Phase transitions in biological membranes

TL;DR

This paper reviews how phase transitions in biological membranes occur near physiological temperatures, affecting membrane properties and functions, and discusses thermodynamic control mechanisms influencing these transitions.

Contribution

It provides a comprehensive review of experimental findings and thermodynamic principles governing membrane phase transitions and their impact on membrane function.

Findings

Membranes exhibit melting transitions 10-20°C below body temperature.

Transitions influence membrane permeability and mechanical properties.

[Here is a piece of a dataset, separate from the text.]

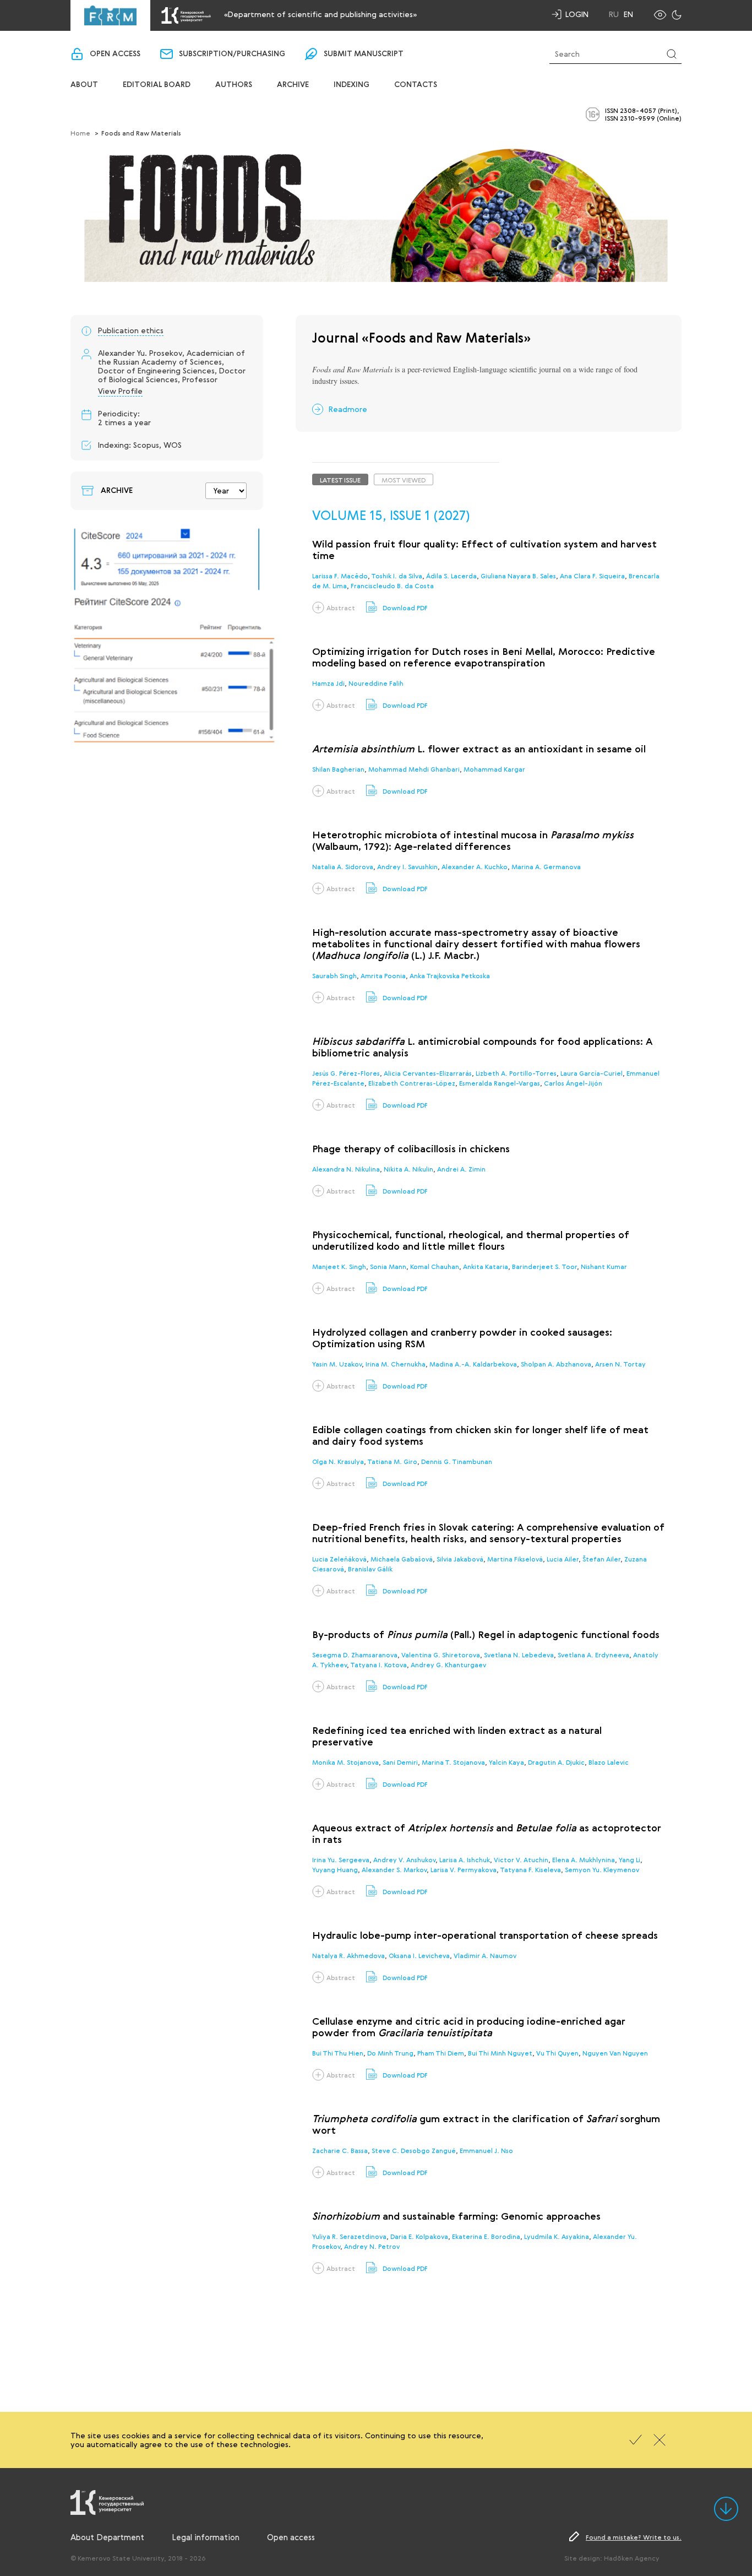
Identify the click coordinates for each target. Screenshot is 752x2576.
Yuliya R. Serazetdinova (349, 2236)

Environmental factors can modulate transition temperatures.

Abstract

Native membranes of biological cells display melting transitions of their lipids at a temperature of 10-20 degrees below body temperature. Such transitions can be observed in various bacterial cells, in nerves, in cancer cells, but also in lung surfactant. It seems as if the presence of transitions slightly below physiological temperature is a generic property of most cells. They are important because they influence many physical properties of the membranes. At the transition temperature, membranes display a larger permeability that is accompanied by ion-channel-like phenomena even in the complete absence of proteins. Membranes are softer, which implies that phenomena such as endocytosis and exocytosis are facilitated. Mechanical signal propagation phenomena related to nerve pulses are strongly enhanced. The position of transitions can be affected by changes in temperature, pressure, pH and salt concentration or by the presence of anesthetics. Thus, even at physiological temperature, these transitions are of relevance. There position and thereby the physical properties of the membrane can be controlled by changes in the intensive thermodynamic variables. Here, we review some of the experimental findings and the thermodynamics that describes the control of the membrane function.